[Exercise data Boundary: Start]

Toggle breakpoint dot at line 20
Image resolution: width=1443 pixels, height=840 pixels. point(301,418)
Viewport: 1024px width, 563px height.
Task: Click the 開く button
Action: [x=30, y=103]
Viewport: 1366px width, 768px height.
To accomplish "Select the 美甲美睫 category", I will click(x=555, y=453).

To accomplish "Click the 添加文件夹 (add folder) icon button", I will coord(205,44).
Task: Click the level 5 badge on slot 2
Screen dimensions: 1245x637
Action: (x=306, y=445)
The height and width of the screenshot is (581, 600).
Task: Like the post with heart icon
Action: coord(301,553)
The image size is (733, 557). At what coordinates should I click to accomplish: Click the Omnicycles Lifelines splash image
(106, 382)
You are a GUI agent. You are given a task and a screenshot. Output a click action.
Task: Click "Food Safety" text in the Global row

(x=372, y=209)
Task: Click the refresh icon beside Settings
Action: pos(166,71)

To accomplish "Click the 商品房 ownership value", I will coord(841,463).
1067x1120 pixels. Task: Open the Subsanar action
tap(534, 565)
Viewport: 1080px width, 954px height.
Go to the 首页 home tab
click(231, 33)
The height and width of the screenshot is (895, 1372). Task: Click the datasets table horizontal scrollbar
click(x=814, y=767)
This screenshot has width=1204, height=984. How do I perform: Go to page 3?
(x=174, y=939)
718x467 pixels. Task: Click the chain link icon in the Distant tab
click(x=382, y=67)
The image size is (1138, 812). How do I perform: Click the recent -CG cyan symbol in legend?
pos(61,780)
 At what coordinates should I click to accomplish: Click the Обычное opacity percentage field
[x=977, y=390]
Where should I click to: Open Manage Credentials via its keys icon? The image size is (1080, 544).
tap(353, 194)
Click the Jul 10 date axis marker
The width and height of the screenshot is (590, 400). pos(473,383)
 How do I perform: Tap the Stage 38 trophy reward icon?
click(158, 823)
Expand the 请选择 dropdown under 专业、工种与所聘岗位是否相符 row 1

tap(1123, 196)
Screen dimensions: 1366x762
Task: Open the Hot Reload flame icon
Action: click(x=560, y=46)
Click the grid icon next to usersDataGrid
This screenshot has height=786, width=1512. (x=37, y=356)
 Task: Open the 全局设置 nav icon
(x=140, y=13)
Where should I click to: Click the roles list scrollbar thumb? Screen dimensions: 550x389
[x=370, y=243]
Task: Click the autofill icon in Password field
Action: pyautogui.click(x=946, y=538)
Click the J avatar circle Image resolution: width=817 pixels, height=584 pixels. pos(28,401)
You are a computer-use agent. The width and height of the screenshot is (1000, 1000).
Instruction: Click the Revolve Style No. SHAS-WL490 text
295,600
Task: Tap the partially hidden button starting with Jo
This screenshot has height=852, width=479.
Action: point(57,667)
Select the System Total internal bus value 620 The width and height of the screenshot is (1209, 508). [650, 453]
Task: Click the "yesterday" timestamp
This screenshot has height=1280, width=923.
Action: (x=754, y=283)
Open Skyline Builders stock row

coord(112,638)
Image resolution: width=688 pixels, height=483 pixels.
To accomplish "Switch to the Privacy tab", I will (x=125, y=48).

[Exercise data Boundary: End]

» Task to complete: State how many lines in the entries hold "value", please, with no other words.

» Response to the exercise: 2